Yale Child Study Center (Dwyer, Landeros-Weisenberger, Johnson, Londono Tobon, Flores, Nasir, Bloch), Department of Radiology and Biomedical Imaging (Dwyer), and Department of Psychiatry (Londono Tobon, Flores, Sanacora, Bloch), Yale School of Medicine, New Haven, Conn.; Department of Pediatrics, Stanford University, Stanford, Calif. (Couloures).
Am J Psychiatry. 2021 Apr 1;178(4):352-362. doi: 10.1176/appi.ajp.2020.20010018. Epub 2021 Mar 3.
Adolescent depression is prevalent and is associated with significant morbidity and mortality. Although intravenous ketamine has shown efficacy in adult treatment-resistant depression, its efficacy in pediatric populations is unknown. The authors conducted an active-placebo-controlled study of ketamine's safety and efficacy in adolescents.
In this proof-of-concept randomized, double-blind, single-dose crossover clinical trial, 17 adolescents (ages 13-17) with a diagnosis of major depressive disorder received a single intravenous infusion of either ketamine (0.5 mg/kg over 40 minutes) or midazolam (0.045 mg/kg over 40 minutes), and the alternate compound 2 weeks later. All participants had previously tried at least one antidepressant medication and met the severity criterion of a score >40 on the Children's Depression Rating Scale-Revised. The primary outcome measure was score on the Montgomery-Åsberg Depression Rating Scale (MADRS) 24 hours after treatment.
A single ketamine infusion significantly reduced depressive symptoms 24 hours after infusion compared with midazolam (MADRS score: midazolam, mean=24.13, SD=12.08, 95% CI=18.21, 30.04; ketamine, mean=15.44, SD=10.07, 95% CI=10.51, 20.37; mean difference=-8.69, SD=15.08, 95% CI=-16.72, -0.65, df=15; effect size=0.78). In secondary analyses, the treatment gains associated with ketamine appeared to remain 14 days after treatment, the latest time point assessed, as measured by the MADRS (but not as measured by the Children's Depression Rating Scale-Revised). A significantly greater proportion of participants experienced a response to ketamine during the first 3 days following infusion as compared with midazolam (76% and 35%, respectively). Ketamine was associated with transient, self-limited dissociative symptoms that affected participant blinding, but there were no serious adverse events.
In this first randomized placebo-controlled clinical trial of intravenous ketamine in adolescents with depression, the findings suggest that it is well tolerated acutely and has significant short-term (2-week) efficacy in reducing depressive symptoms compared with an active placebo.

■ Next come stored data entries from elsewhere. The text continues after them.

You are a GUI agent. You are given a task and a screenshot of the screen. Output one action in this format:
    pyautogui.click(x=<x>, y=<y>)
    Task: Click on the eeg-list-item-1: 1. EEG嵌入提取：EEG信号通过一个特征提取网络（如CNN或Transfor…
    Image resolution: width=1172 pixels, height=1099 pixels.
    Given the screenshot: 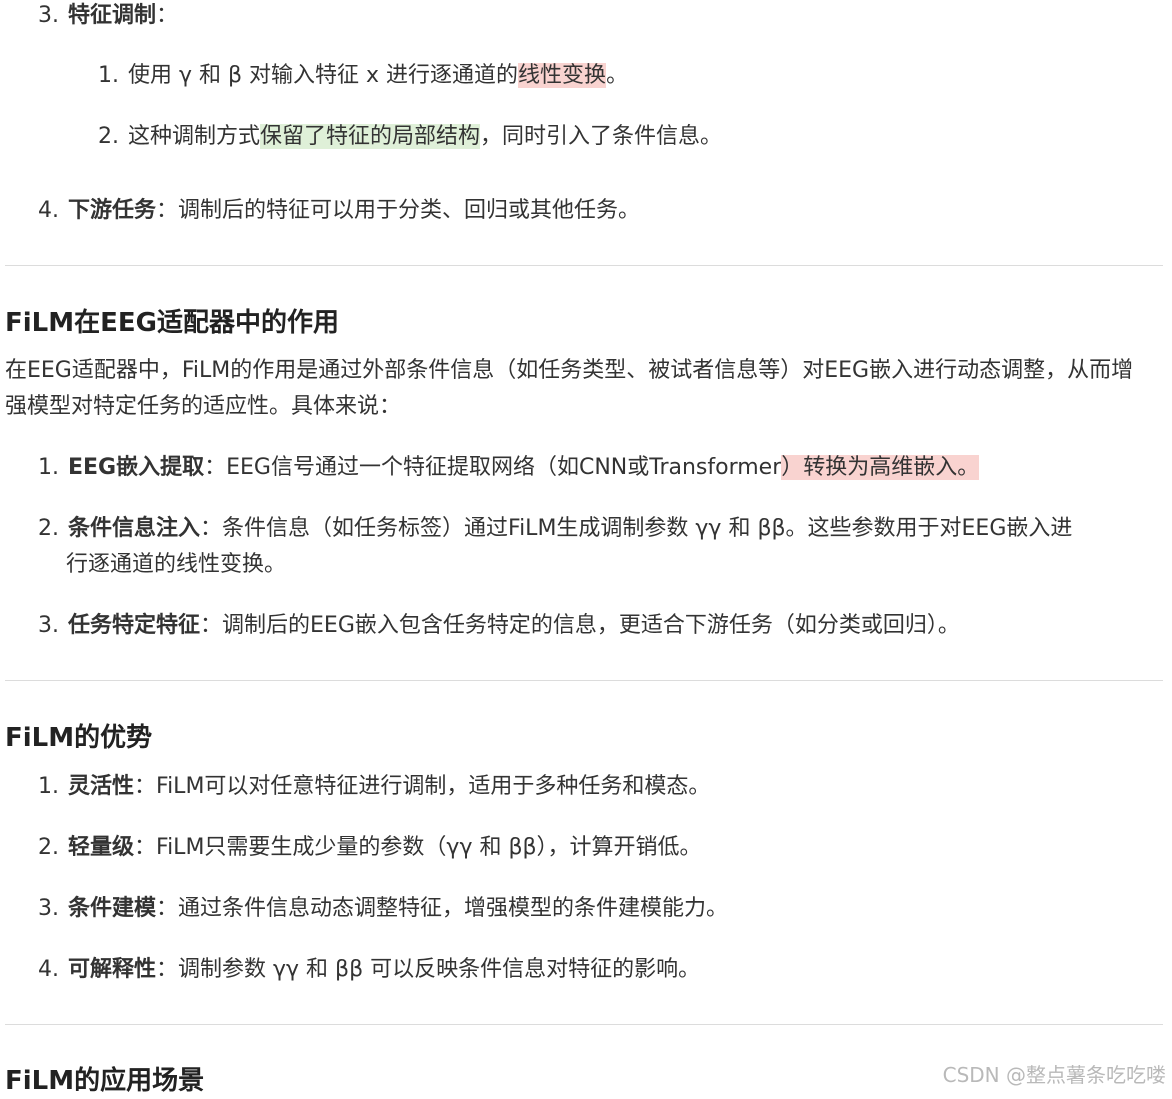 What is the action you would take?
    pyautogui.click(x=509, y=468)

青少年抑郁症较为普遍,与较高的发病率和死亡率密切相关。虽然静脉注射氯胺酮在成人治疗性抵抗性抑郁症中显示出疗效,但在儿科人群中的疗效尚不清楚。作者开展了一项氯胺酮治疗青少年抑郁症的安全性和疗效的安慰剂对照研究。
这是一项概念验证性、随机、双盲、单次剂量交叉临床试验,17 名年龄在 13-17 岁之间、被诊断为重度抑郁症的青少年患者接受单次静脉输注氯胺酮(40 分钟内输注 0.5mg/kg)或咪达唑仑(40 分钟内输注 0.045mg/kg),两周后接受另一种化合物。所有参与者之前至少尝试过一种抗抑郁药物,且符合儿童抑郁评定量表修订版(Children's Depression Rating Scale-Revised)评分>40 的严重程度标准。主要结局指标为治疗后 24 小时的蒙哥马利-阿斯伯格抑郁评定量表(Montgomery-Åsberg Depression Rating Scale,MADRS)评分。
与咪达唑仑相比,单次氯胺酮输注可显著降低 24 小时后的抑郁症状(MADRS 评分:咪达唑仑,平均值=24.13,标准差=12.08,95%置信区间=18.21,30.04;氯胺酮,平均值=15.44,标准差=10.07,95%置信区间=10.51,20.37;平均值差=-8.69,标准差=15.08,95%置信区间=-16.72,-0.65,df=15;效应大小=0.78)。在二次分析中,正如 MADRS 所测量的(而非儿童抑郁评定量表修订版),与治疗相关的氯胺酮治疗获益似乎在治疗后 14 天(评估的最晚时间点)仍持续存在。与咪达唑仑相比,在输注后前 3 天内,有更多的参与者对氯胺酮有反应(分别为 76%和 35%)。氯胺酮引起短暂、自我限制的分离症状,影响参与者的盲法,但无严重不良事件。
在这项青少年抑郁症患者中首次氯胺酮静脉注射的随机安慰剂对照临床试验中,结果表明,它在急性治疗中耐受性良好,与活性安慰剂相比,在短期(2 周)内降低抑郁症状方面具有显著疗效。